Task prompt
Search the records below for the line containing "14 (279, 528)". Write out that line and every line after it exactly as written.

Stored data

+++

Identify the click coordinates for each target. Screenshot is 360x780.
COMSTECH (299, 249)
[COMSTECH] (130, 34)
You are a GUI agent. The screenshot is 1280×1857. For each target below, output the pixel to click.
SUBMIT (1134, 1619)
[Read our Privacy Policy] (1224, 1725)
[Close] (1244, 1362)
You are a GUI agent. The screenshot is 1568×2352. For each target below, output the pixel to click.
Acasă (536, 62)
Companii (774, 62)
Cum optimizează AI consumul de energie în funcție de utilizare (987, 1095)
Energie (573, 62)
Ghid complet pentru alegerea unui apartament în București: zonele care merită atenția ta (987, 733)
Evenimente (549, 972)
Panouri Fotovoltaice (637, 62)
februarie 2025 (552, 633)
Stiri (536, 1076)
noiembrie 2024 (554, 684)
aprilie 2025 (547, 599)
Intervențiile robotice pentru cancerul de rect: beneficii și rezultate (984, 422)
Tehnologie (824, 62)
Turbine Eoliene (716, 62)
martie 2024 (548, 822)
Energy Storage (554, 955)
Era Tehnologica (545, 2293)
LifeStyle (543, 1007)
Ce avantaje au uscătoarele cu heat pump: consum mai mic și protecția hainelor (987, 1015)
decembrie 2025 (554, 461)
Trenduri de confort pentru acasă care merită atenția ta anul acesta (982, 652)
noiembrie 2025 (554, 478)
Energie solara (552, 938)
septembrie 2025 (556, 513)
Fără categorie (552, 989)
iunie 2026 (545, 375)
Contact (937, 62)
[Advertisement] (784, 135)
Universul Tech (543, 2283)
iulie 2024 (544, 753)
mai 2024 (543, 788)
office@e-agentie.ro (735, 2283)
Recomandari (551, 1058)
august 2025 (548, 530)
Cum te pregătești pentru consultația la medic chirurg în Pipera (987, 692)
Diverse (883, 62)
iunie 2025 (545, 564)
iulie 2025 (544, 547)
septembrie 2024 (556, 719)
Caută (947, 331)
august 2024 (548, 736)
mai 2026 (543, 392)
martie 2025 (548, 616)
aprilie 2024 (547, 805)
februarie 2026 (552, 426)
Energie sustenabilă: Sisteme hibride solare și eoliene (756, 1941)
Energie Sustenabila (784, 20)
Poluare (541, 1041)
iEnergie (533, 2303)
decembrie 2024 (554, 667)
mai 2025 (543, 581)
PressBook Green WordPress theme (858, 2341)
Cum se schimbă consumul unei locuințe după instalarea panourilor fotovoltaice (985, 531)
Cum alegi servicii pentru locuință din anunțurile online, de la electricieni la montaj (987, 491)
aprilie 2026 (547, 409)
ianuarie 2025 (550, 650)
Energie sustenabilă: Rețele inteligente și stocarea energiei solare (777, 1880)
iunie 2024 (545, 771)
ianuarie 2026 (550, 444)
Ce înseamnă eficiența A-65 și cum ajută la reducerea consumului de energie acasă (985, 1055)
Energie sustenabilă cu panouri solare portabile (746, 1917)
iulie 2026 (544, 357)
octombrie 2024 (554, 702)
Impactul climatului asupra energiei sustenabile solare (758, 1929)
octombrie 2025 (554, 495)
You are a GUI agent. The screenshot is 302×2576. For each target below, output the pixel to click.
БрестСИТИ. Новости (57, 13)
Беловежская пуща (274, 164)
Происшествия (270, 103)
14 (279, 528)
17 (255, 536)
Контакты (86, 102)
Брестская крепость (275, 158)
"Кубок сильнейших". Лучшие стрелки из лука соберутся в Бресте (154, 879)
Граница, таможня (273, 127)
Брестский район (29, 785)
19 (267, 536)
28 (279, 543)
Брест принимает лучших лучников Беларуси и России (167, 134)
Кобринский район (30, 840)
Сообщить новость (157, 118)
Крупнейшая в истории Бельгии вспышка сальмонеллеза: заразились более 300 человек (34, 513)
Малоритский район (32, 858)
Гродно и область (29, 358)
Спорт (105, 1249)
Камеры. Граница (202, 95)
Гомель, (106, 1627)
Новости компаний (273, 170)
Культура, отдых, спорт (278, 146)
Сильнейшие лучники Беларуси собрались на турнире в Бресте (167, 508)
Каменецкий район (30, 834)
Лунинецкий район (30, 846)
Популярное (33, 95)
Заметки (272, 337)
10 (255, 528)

+++

Answer space
14 (279, 528)
17 (255, 536)
Контакты (86, 102)
Брестская крепость (275, 158)
"Кубок сильнейших". Лучшие стрелки из лука соберутся в Бресте (154, 879)
Граница, таможня (273, 127)
Брестский район (29, 785)
19 (267, 536)
28 (279, 543)
Брест принимает лучших лучников Беларуси и России (167, 134)
Кобринский район (30, 840)
Сообщить новость (157, 118)
Крупнейшая в истории Бельгии вспышка сальмонеллеза: заразились более 300 человек (34, 513)
Малоритский район (32, 858)
Гродно и область (29, 358)
Спорт (105, 1249)
Камеры. Граница (202, 95)
Гомель, (106, 1627)
Новости компаний (273, 170)
Культура, отдых, спорт (278, 146)
Сильнейшие лучники Беларуси собрались на турнире в Бресте (167, 508)
Каменецкий район (30, 834)
Лунинецкий район (30, 846)
Популярное (33, 95)
Заметки (272, 337)
10 (255, 528)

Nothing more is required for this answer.